So there, grades do have a purpose. Keep those stupid poor people in there place! Er, I mean, Preserve the status quo! Damnit, I meant to say make sure only the most qualified people rise to the top. Yeah, that one.
/sarcastic offtopic flame

lapse in logic (1)

ILuvRamen (1026668) | more than 6 years ago | (#20643795)

Apparently he didn't realize that some games are purely educational. Yes, they do exist and I bet Gamestop sells them. I remember dozens I played in grade school. You'd think he'd want to sell them to kids with bad grades instead of the other way around

Where's the story here? (2, Interesting)

AuMatar (183847) | more than 6 years ago | (#20643845)

Manager decides to create a new policy. The owners don't like it and discipline him. Totally within their rights. If the manager owned the store, he could do this. Since he doesn't, his boss makes the rules.

Now if he had made it a discount, it could have been a win-win. It would save the kid some money (and possibly be an incentive to work harder) and make good publicity for his store. But just stopping is bad business sense. The customer will just go elsewhere.

Re:Where's the story here? (4, Interesting)

cduffy (652) | more than 6 years ago | (#20644101)

The story is that a policy that's popular within the community where it was implemented was terminated with prejudice by upper management.

It doesn't have to be a legal or ethical violation to be news.

Lesson (5, Insightful)

Kohath (38547) | more than 6 years ago | (#20643903)

The lesson here is: don't try to be someone's Mom unless you are his Mom.

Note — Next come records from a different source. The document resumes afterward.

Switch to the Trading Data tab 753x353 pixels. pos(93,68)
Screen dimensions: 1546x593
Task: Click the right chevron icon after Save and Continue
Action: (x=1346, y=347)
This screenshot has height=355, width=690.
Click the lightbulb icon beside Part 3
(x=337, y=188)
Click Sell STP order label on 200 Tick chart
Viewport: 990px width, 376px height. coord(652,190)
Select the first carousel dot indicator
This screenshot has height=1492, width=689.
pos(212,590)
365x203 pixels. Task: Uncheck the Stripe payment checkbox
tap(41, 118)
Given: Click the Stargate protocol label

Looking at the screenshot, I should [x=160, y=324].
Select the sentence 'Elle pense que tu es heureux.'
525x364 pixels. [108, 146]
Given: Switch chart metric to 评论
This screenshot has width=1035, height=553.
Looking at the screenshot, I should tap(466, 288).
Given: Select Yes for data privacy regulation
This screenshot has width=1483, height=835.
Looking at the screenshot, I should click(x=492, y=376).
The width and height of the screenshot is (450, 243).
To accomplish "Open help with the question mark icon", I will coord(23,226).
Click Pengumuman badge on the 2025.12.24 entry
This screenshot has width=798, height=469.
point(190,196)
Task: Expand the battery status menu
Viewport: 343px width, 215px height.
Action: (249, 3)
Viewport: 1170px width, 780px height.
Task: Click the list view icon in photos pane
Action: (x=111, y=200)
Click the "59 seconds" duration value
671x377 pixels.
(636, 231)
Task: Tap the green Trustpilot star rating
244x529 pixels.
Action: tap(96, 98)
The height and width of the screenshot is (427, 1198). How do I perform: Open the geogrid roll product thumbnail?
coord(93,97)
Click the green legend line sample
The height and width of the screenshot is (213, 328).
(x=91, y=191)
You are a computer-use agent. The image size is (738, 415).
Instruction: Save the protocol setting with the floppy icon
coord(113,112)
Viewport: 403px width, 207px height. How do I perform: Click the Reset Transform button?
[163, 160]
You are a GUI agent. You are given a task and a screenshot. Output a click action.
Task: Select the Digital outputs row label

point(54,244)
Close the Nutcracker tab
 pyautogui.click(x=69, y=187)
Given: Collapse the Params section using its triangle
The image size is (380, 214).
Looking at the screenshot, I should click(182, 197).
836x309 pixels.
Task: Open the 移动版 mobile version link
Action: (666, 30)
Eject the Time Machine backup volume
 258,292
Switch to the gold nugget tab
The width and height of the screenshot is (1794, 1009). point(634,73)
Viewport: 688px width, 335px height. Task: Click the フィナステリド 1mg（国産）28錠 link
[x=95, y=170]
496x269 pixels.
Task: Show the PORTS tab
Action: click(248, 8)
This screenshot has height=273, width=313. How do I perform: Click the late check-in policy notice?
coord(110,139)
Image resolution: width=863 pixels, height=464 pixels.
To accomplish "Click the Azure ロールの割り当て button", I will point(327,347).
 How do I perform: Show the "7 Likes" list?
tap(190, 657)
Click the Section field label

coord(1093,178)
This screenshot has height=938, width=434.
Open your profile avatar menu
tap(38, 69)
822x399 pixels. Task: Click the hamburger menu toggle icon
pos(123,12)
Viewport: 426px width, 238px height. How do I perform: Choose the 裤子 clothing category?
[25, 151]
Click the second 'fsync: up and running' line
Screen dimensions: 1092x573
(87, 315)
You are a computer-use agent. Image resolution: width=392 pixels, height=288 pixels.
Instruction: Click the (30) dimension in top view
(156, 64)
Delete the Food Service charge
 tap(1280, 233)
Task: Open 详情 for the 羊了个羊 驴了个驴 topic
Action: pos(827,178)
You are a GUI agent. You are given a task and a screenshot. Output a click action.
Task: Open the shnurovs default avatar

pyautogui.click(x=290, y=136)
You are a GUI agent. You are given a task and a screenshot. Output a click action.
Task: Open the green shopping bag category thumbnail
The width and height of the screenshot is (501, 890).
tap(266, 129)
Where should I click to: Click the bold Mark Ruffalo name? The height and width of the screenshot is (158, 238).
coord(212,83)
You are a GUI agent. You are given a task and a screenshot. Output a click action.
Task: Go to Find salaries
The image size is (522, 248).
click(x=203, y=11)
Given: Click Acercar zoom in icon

I wish more people in our society would learn this lesson. I'm old enough to not need a Mom to tell me what to do or not to do. Kids, on the other hand, already have a Mom and don't really need 50 of them.

Re:Lesson (1)

d0rp (888607) | more than 6 years ago | (#20644143)

Yes! It should be the parents making sure that the children are studying instead of playing games if their grades are bad. Parents need to take responsibility instead of trying to pawn it off on someone else, and people need to stop trying to be someone's parent when they aren't.

Besides, what's to stop the kid from walking down the street and buying the game at the next store? Absolutely nothing, so its a mute point.

Re:Lesson (1)

RobertB-DC (622190) | more than 6 years ago | (#20644319)

Yes! It should be the parents making sure that the children are studying instead of playing games if their grades are bad. Parents need to take responsibility instead of trying to pawn it off on someone else, and people need to stop trying to be someone's parent when they aren't.

Besides, what's to stop the kid from walking down the street and buying the game at the next store? Absolutely nothing, so its a mute point.


Parents need to take responsibility, sure. Most parents do. Some parents don't.

As a society, we can turn our back on our own responsibility, as you suggest. Let the kids roam the streets. After all, if they break the law, we can just lock them up for a few years. They'll learn their lesson in there, oh yessirree!

Saying "people need to stop trying to be someone's parent" in this context is, frankly, a load of crap. Granted, I don't want someone telling my son what he can and can't do in private -- that's my job. But if he's doing something stupid in public, I *do* want someone to tell him to stop being an idiot before he gets someone hurt, such as himself.

So while I'm on my high horse, I guess you'll really get cheezed when I point out that it's a "moot" point, not a "mute" one. Unless you mean it's a silent point, which just doesn't make a whole lotta sense.

Re:Lesson (1)

Kepper (307719) | more than 6 years ago | (#20644659)

are you kidding? did you really just defend your argument with an allusion to kids roaming the streets?

we are talking about kids buying video games. end of story.

if you decide to back this high and mighty manager who sets policy in a corporate store without approval, then where and when would it end?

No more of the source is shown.